ENTRIES PROVIDED:
<<<<

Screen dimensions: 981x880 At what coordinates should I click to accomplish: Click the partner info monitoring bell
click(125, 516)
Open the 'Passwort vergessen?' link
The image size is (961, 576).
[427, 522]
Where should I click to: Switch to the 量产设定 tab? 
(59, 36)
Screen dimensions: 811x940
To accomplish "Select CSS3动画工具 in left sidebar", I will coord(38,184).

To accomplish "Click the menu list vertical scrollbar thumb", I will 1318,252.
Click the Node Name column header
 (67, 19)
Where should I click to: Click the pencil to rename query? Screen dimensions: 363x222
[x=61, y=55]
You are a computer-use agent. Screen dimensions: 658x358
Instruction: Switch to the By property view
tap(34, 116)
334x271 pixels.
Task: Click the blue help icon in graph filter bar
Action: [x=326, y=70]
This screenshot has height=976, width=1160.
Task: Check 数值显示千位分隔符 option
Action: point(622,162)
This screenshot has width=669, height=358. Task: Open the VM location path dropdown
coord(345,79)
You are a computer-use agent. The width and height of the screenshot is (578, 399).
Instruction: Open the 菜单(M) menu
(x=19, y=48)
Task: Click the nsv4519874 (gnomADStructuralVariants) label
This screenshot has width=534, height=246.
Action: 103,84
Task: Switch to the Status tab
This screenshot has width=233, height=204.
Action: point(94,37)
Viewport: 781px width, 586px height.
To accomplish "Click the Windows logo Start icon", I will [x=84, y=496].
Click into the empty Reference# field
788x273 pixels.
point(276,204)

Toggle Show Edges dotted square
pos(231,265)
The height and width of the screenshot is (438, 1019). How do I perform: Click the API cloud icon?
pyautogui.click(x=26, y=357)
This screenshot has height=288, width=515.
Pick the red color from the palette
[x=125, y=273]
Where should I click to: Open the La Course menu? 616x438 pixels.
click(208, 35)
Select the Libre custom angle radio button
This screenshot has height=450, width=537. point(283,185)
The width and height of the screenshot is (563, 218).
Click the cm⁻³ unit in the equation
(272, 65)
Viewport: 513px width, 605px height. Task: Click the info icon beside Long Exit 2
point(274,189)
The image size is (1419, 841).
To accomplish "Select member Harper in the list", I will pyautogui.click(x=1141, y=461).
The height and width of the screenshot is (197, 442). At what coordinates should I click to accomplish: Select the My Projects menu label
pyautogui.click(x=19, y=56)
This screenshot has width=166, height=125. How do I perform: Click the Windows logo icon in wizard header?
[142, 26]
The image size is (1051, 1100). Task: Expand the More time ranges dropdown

>>>>

WHAT IS EXPECTED: Repeat, word for word, all the lines above.

TASK RESPONSE:
Screen dimensions: 981x880 At what coordinates should I click to accomplish: Click the partner info monitoring bell
click(125, 516)
Open the 'Passwort vergessen?' link
The image size is (961, 576).
[427, 522]
Where should I click to: Switch to the 量产设定 tab? 
(59, 36)
Screen dimensions: 811x940
To accomplish "Select CSS3动画工具 in left sidebar", I will coord(38,184).

To accomplish "Click the menu list vertical scrollbar thumb", I will 1318,252.
Click the Node Name column header
 (67, 19)
Where should I click to: Click the pencil to rename query? Screen dimensions: 363x222
[x=61, y=55]
You are a computer-use agent. Screen dimensions: 658x358
Instruction: Switch to the By property view
tap(34, 116)
334x271 pixels.
Task: Click the blue help icon in graph filter bar
Action: [x=326, y=70]
This screenshot has height=976, width=1160.
Task: Check 数值显示千位分隔符 option
Action: point(622,162)
This screenshot has width=669, height=358. Task: Open the VM location path dropdown
coord(345,79)
You are a computer-use agent. The width and height of the screenshot is (578, 399).
Instruction: Open the 菜单(M) menu
(x=19, y=48)
Task: Click the nsv4519874 (gnomADStructuralVariants) label
This screenshot has width=534, height=246.
Action: 103,84
Task: Switch to the Status tab
This screenshot has width=233, height=204.
Action: point(94,37)
Viewport: 781px width, 586px height.
To accomplish "Click the Windows logo Start icon", I will [x=84, y=496].
Click into the empty Reference# field
788x273 pixels.
point(276,204)

Toggle Show Edges dotted square
pos(231,265)
The height and width of the screenshot is (438, 1019). How do I perform: Click the API cloud icon?
pyautogui.click(x=26, y=357)
This screenshot has height=288, width=515.
Pick the red color from the palette
[x=125, y=273]
Where should I click to: Open the La Course menu? 616x438 pixels.
click(208, 35)
Select the Libre custom angle radio button
This screenshot has height=450, width=537. point(283,185)
The width and height of the screenshot is (563, 218).
Click the cm⁻³ unit in the equation
(272, 65)
Viewport: 513px width, 605px height. Task: Click the info icon beside Long Exit 2
point(274,189)
The image size is (1419, 841).
To accomplish "Select member Harper in the list", I will pyautogui.click(x=1141, y=461).
The height and width of the screenshot is (197, 442). At what coordinates should I click to accomplish: Select the My Projects menu label
pyautogui.click(x=19, y=56)
This screenshot has width=166, height=125. How do I perform: Click the Windows logo icon in wizard header?
[142, 26]
The image size is (1051, 1100). Task: Expand the More time ranges dropdown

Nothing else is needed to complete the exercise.